[Biopython-dev] [Bug 1716] New: Fasta.Dictionary should throw KeyError for invalid keys

Wed Dec 8 18:27:14 EST 2004

http://bugzilla.open-bio.org/show_bug.cgi?id=1716

           Summary: Fasta.Dictionary should throw KeyError for invalid keys
           Product: Biopython
           Version: Not Applicable
          Platform: All
        OS/Version: Windows 2000
            Status: NEW
          Severity: normal
          Priority: P2
         Component: Main Distribution
        AssignedTo: biopython-dev at biopython.org
        ReportedBy: biopython-bugzilla at maubp.freeserve.co.uk

Product: BioPython
Version: 1.30
Component: Bio.Fasta
OS: Windows and Linux, assume all

The Fasta.Dictionary object can be used to access sequences by key:

fasta_dict = Fasta.Dictionary(...)
my_seq = fasta_dict[my_key]

Try doing this for an invalid key (e.g. a gene not present in the Fasta file).

Actual result:
The Fasta.Dictionary appears to raise a ZeroDivisionError exception (from
Bio\Mindy\FlatDB.py).

Expected Result:
By analogy with the Python dictionary, a KeyError exception should occur.

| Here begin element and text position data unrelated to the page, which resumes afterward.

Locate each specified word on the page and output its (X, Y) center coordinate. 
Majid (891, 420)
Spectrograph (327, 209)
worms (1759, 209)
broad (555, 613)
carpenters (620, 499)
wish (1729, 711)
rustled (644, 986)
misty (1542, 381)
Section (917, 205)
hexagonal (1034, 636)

--------------------------------------------------------
Detailed reproduction steps:

(1) Create and change to an empty test directory
(2) Create the file test.faa as below
(3) Create the file test.py as below
(4) Run the test script, test.py
(5) Check you get the following output:

Building FASTA index file using gene name as index, Done
Loading FASTA index file, Done
Valid keys:
['Alpha', 'Beta', 'Delta', 'Gamma']
About to try an use a non-existant key!
Traceback (most recent call last):
  File "C:\Temp\fasta_dict_bug\test.py", line 42, in ?
    seq = fasta_dict['non_existant_key']
  File "c:\python23\Lib\site-packages\Bio\Fasta\__init__.py", line 190, in
__getitem__
    seqs = self._index.lookup(aliases = key)
  File "c:\python23\Lib\site-packages\Bio\Mindy\BaseDB.py", line 118, in lookup
    return self[namespace][name]
  File "c:\python23\Lib\site-packages\Bio\Mindy\FlatDB.py", line 351, in __getitem__
    primary_keys = _lookup_alias(id_filename, name)
  File "c:\python23\Lib\site-packages\Bio\Mindy\FlatDB.py", line 264, in
_lookup_alias
    lines = _find_range(id_filename, word)
  File "c:\python23\Lib\site-packages\Bio\Mindy\FlatDB.py", line 243, in _find_range
    bf = BisectFile(infile, size)
  File "c:\python23\Lib\site-packages\Bio\Mindy\FlatDB.py", line 216, in __init__
    assert (size - 4) % self.record_size == 0, "record size is wrong"
ZeroDivisionError: long division or modulo by zero

-------------------------------------------------------
test.faa
-------------------------------------------------------
>Alpha This is the first sample
AAAAAAAAAAAA
>Beta Second sample [sensible data!]
GVMNMTISFLSEHIFI
>Gamma Third sample, with a silly sequence
CASTLEINTHESKY
>Delta Fourth sample, again with a silly sequence
LITTLE
-------------------------------------------------------
test.py
-------------------------------------------------------
import os
import string
import Bio
from Bio import Fasta
from Bio.Alphabet import IUPAC

filename_faa="test.faa"
filename_idx="test.idx"

if os.path.isfile(filename_idx) :
    # The index is a file on older versions of BioPython,
    # mind you Fasta.Dictionary seemed to be broken on
    # BioPython 1.24 so there isn't much point trying.
    pass
elif os.path.isdir(filename_idx) :
    #The index files should exist
    pass
else :
    print "Building FASTA index file using gene name as index,",
    Fasta.index_file(filename_faa, filename_idx, \
                     lambda seq : string.split(seq.title)[0])
    print "Done"

print "Loading FASTA index file,",
fasta_dict = Fasta.Dictionary(filename_idx,
Fasta.SequenceParser(IUPAC.ambiguous_dna))
print "Done"

print "Valid keys:"
print fasta_dict.keys()
print "About to try an use a non-existant key!"
seq = fasta_dict['non_existant_key']
print "Done"

------- You are receiving this mail because: -------
You are the assignee for the bug, or are watching the assignee.